The Stanley family is reunited for a brief visitation on Friday, Jan. 23, 2015 after their seven children were taken from the parents' custody after a police search found the miracle substance MMS in the home.
The Stanley family is reunited for a brief visitation on Friday, Jan. 23, 2015 after their seven children were taken from the parents' custody after a police search found the miracle substance MMS in the home. | (Photo: Facebook / Bring the Stanley kids home)

Although it has not been announced publicly why the children were removed and still remain in state custody after two months, an affidavit written by deputy Wright, which was somehow obtained by Arkansas political commentator Wilson Kanaday, states a few causes for concern that Wright had in making his decision to remove the children.

Among Wright's concerns were the effects that Hal's MMS might have on the children's health. Secondly, the officer was concerned with the children's lack of interaction with "commonly accepted" healthcare providers.

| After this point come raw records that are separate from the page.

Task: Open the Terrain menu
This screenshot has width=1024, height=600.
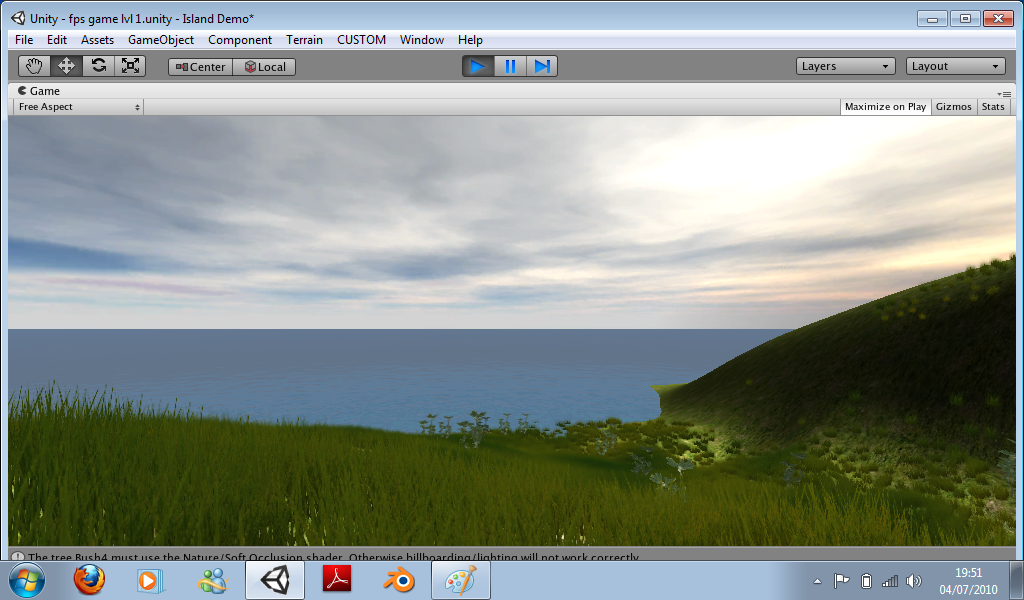Action: pos(304,40)
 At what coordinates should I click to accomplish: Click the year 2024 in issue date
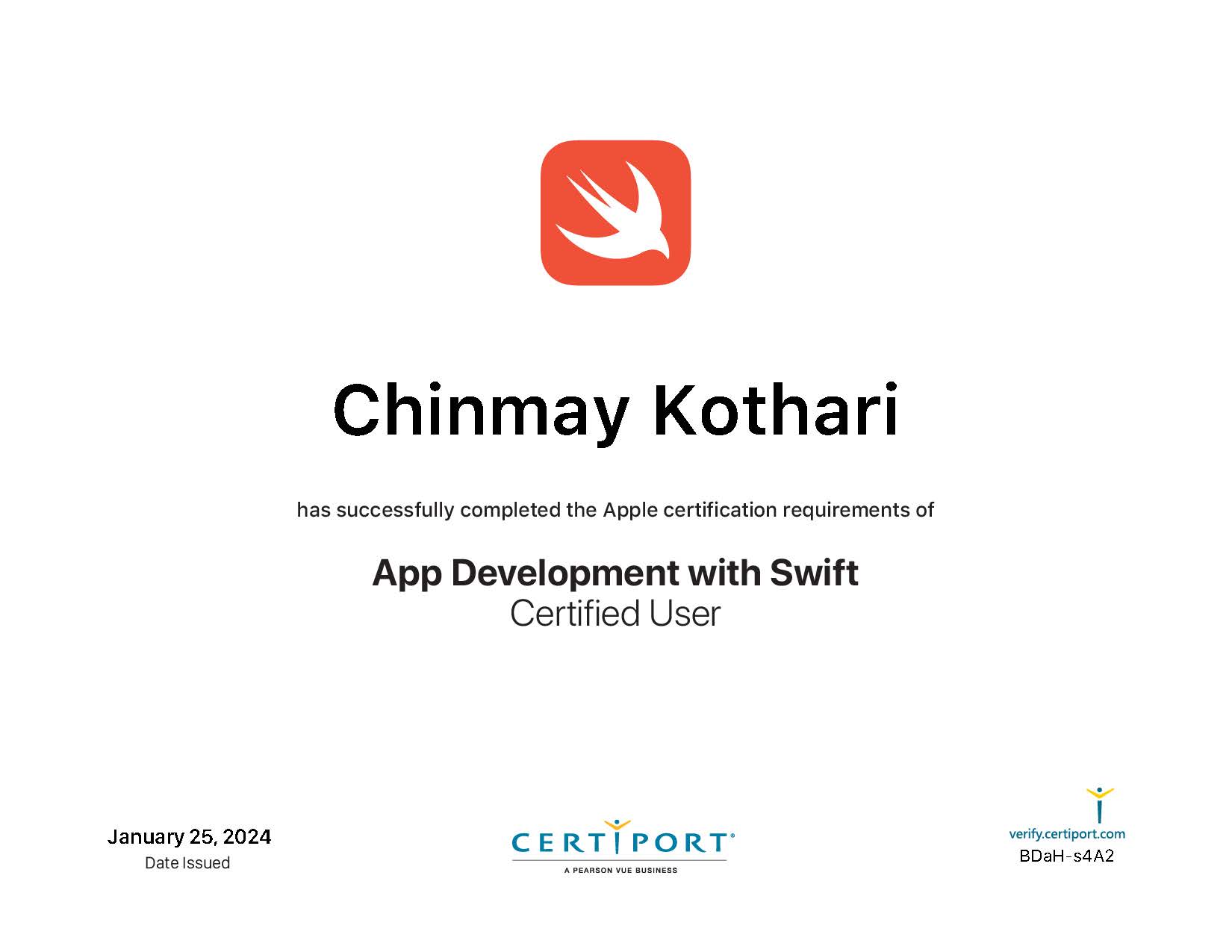(247, 837)
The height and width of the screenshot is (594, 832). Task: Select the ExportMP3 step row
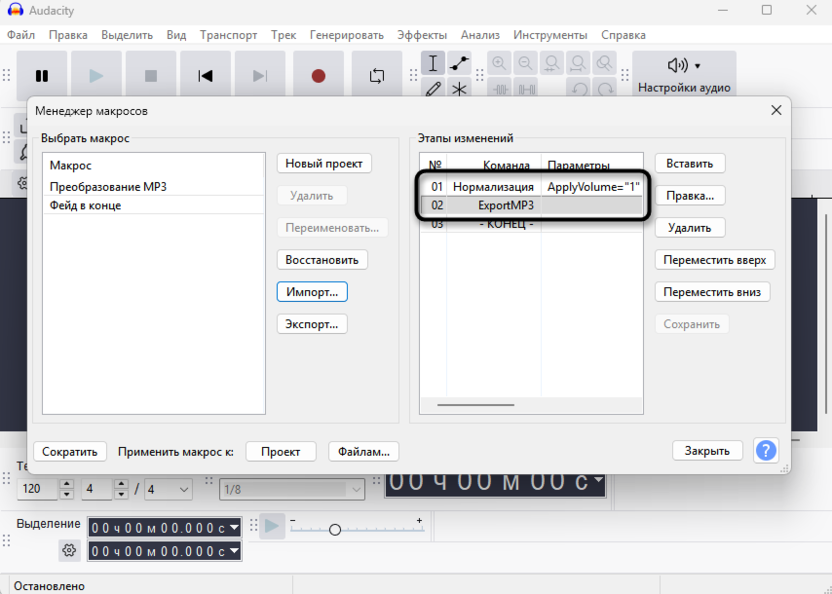[x=505, y=205]
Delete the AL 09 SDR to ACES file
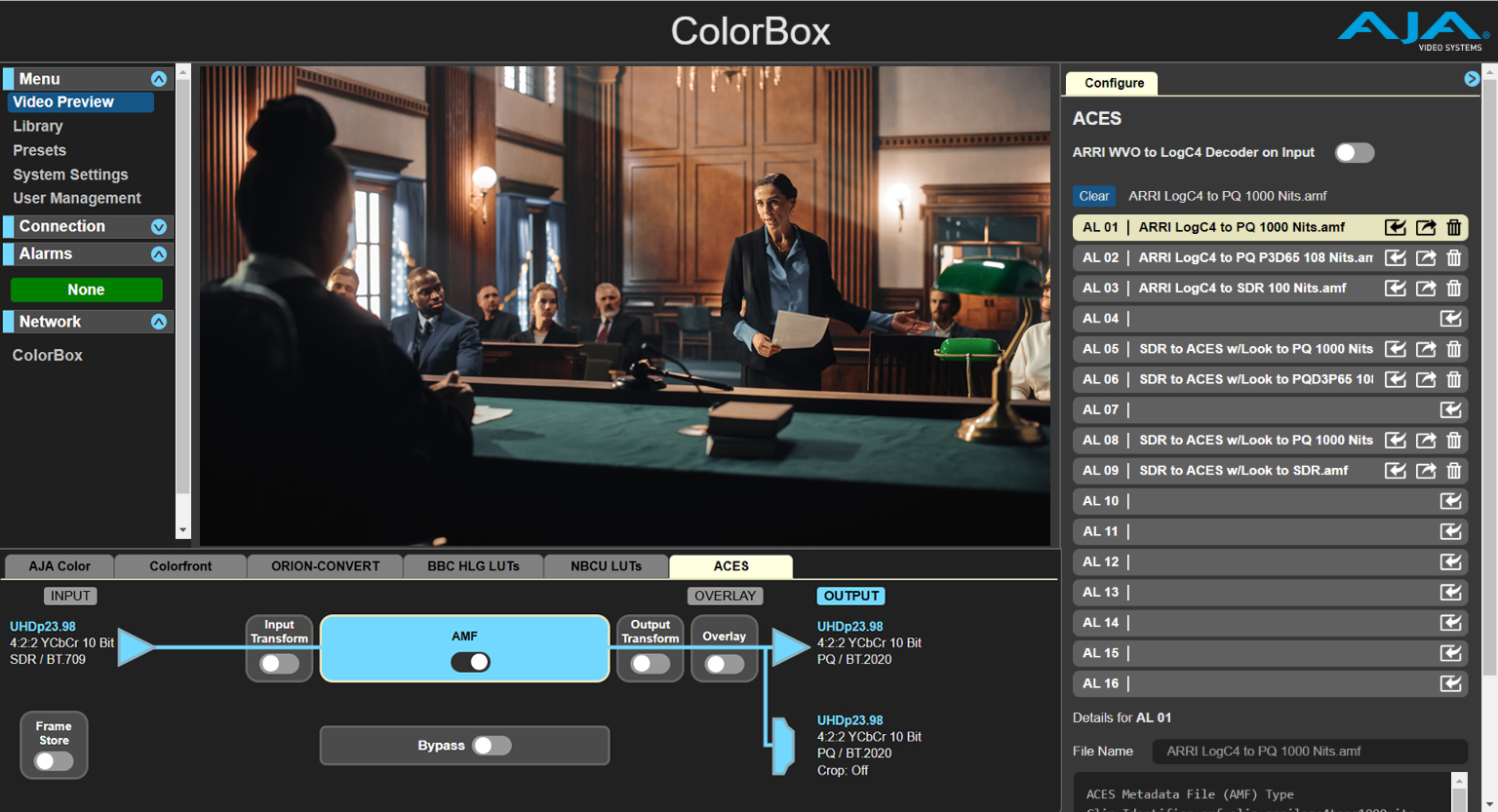The width and height of the screenshot is (1498, 812). pos(1454,470)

Although the children might not have ever seen a doctor in their lives, Kanaday asserts that there is no law regulating how frequently children need to see a doctor. Additionally, he mentioned a local media interview featuring the Stanley's 19-year-old son, Christopher, who claims that the children were adequately cared for through their parents own treatments.

The affidavit also lists "physical abuse" and alleges that Hal spanked his kids with a thick paddle and at one point it broke on one of them.

"Corporal punishment using a paddle to punish children is a legal form of discipline in the state of Arkansas," Kanaday stated earlier in the segment. "When you raise your children in a home, there are people [who] believe that children shouldn't be spanked, and that is a perfectly valid way to raise their children. But, there is a bunch of people who believe that spanking the children is incredibly appropriate. But this points to physical abuse. But when the mobile medical assessment [unit] looked at the children, they were found healthy and they showed no signs of abuse."

Another allegation made in the affidavit states that Stanley struck one of his kids in the face made his or her nose and mouth bleed.

"An appropriate investigation would discover the truth of this allegation," Kanaday said. "There is a bunch of kids in that house and I am sure if the father had struck them at that point, these children would be able to remember this. It would be a pretty significant moment in the family's story. A good investigation would be able to tell if this allegation is fabricated or embellished."

A key part of the affidavit that Kanaday claims was "bogus" for Wright to have included mentions the fact that the kids were homeschooled — although the family never registered their home as a homeschool — but did not have an "accredited homeschool curriculum."

"There is no such thing as an accredited homeschool curriculum," Kanday asserts. "So, this accusation is completely bogus and should have never made it onto paper and then signed by anyone, because it is completely fabricated and shows total ignorance at the issue at hand."